Гоголь вводит эту потрясающую в её тихой сдержанности фразу великой любви и великой скорби своего героя в окружение своей, авторской, речи, тоже настроенной уже не на тон задушевного юмора, а на тон высокой поэзии; отсюда «высокая» инверсия «он поднял глаза свои», отсюда лирический эпитет: «посмотрел смутно». И вслед за тем Гоголь выделяет особым абзацем один торжественный патетический период, широко развернувшийся по законам высокого ораторства, период с выстроенными параллельными формулами синтаксиса и анафорами – как ступенями – лестницей /156/ подъема, сменяющейся столь же стройной лестницей спуска; этот период несет опять и «высокую» инверсию («когда возвратился он домой»), и лирические повторения и лексику высокой лирики; вот этот период «Но когда возвратился он домой, когда увидел, что пусто в его комнате, что даже стул, на котором сидела Пульхерия Ивановна, был вынесен, – он рыдал, рыдал сильно, рыдал неутешно, и слезы, как река, лились из его тусклых очей».
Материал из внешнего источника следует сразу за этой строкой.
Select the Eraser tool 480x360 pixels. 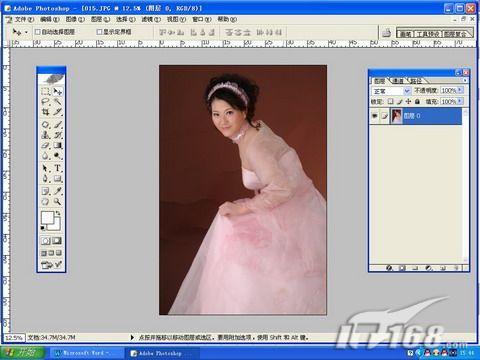point(46,145)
Здесь каждый штрих поддерживает силу, напряжение высокого трагизма, и опять лестница усиливающегося повтора: «рыдал – рыдал сильно – рыдал неутешно» и гиперболическое поэтическое сравнение «как река», и поэтическое слово «лились» – и уже не глаза, а «очи» высокого героя. И эта же высокая лирическая патетика любви будет проведена Гоголем до конца повести.
Прошли годы, – и хотя окружение темы любви и скорби Афанасия Ивановича то же, прежнее, низменное: «мнишки со сметаною», соус, тарелка, салфетка, – его слезы при воспоминании о покойнице истолкованы Гоголем так же высоко, и даже в формулах, перекликающихся со словами о рыдании его в день похорон, – ибо и через пять лет его горе так же неутешно и возвышенно: «он сидел, бесчувственно держал ложку, и слезы, как: ручей, как немолчно текущий фонтан, лились, лились ливмя на застилавшую его салфетку».
Итак – вместо «слезы, как река, лились» – еще поэтичнее: «как ручей», и еще усиление, еще более поэтично: «как немолчно текущий фонтан», не «лились», а уже «лились, лились ливмя». И тема эта завершается только в смерти, когда он не просто «умер», а «угас», и еще – со слиянием его образа с мыслью о ней, любимой, «угас, как она» (угас – ибо он «таял, как свечка») – «когда уже ничего не осталось, что бы могло поддержать бедное её пламя» (не огонь, а высокое, поэтическое пламя, слово, говорящее о силе душевных возможностей этого существования); и последние его слова – тоже слова любви: «Положите меня возле Пульхерии Ивановны», – вот всё, что произнес он перед своею кончиною (не «похороните», а «положите», и не «он произнес», а «произнес он», и не «сказал», а «произнес», и не «перед кончиною», тем более – не «перед смертью», а «перед своею кончиною»).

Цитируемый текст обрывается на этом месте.